▸ **The task**
Go over these records and count the lines with the string "indicator" in them; the count is all that should be returned.

▸ **Dataset records**

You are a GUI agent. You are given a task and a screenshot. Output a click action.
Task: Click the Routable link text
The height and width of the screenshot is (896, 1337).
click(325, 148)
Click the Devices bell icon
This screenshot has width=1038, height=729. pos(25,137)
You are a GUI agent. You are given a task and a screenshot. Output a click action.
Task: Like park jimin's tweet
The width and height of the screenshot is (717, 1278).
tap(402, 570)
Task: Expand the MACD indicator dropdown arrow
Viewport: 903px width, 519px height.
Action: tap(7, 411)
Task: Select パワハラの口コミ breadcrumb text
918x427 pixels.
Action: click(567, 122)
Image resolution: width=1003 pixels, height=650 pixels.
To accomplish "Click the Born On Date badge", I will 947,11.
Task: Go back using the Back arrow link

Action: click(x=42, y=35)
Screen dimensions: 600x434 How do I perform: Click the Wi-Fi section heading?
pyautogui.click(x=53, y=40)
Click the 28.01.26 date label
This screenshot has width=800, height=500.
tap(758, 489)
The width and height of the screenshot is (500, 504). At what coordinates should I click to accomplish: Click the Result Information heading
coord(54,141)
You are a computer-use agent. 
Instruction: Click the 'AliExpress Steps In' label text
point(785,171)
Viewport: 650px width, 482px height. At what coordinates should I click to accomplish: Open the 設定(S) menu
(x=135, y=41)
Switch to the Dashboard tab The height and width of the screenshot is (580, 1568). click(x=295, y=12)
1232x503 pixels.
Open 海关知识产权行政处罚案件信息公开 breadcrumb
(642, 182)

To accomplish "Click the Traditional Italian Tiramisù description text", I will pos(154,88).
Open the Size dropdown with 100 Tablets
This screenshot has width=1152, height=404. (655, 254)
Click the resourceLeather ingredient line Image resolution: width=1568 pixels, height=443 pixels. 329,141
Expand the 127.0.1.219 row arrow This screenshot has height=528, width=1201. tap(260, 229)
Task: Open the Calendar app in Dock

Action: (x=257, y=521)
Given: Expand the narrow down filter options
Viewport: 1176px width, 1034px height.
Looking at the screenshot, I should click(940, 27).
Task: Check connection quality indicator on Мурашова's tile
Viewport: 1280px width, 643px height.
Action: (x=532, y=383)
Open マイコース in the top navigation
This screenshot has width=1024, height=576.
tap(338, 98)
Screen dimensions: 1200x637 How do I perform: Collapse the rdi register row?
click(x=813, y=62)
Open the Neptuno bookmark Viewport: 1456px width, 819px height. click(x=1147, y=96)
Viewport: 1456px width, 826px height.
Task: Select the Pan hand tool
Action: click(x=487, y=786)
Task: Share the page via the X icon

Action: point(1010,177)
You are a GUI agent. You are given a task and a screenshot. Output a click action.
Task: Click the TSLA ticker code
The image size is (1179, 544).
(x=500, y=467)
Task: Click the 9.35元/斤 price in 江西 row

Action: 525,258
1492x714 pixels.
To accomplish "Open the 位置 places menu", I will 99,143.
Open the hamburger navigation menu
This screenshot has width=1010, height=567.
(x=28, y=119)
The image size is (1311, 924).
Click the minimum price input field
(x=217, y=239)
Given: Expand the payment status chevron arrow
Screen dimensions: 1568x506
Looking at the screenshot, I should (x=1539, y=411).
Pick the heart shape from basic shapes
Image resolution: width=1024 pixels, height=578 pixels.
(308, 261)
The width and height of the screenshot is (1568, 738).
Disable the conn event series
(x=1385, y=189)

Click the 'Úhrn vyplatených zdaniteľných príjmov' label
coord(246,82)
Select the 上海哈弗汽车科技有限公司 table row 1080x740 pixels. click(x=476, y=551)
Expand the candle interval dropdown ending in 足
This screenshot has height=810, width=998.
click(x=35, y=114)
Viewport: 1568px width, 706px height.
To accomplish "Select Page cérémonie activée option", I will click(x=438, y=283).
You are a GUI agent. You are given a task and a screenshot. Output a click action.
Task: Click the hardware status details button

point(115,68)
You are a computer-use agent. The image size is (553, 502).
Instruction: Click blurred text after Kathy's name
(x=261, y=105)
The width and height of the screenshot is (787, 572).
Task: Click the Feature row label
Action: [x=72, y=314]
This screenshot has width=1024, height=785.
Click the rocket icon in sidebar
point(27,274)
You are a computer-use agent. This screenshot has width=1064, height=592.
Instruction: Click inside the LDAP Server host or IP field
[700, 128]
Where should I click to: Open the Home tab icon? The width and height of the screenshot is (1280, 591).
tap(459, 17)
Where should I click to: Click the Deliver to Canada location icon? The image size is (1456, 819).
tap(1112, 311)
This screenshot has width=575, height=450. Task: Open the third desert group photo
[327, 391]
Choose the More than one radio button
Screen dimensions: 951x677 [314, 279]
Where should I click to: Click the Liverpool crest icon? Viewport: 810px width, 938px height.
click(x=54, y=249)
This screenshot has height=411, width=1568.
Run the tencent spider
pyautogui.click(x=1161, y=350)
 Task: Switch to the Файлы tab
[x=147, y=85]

▸ **Output of the exercise**
2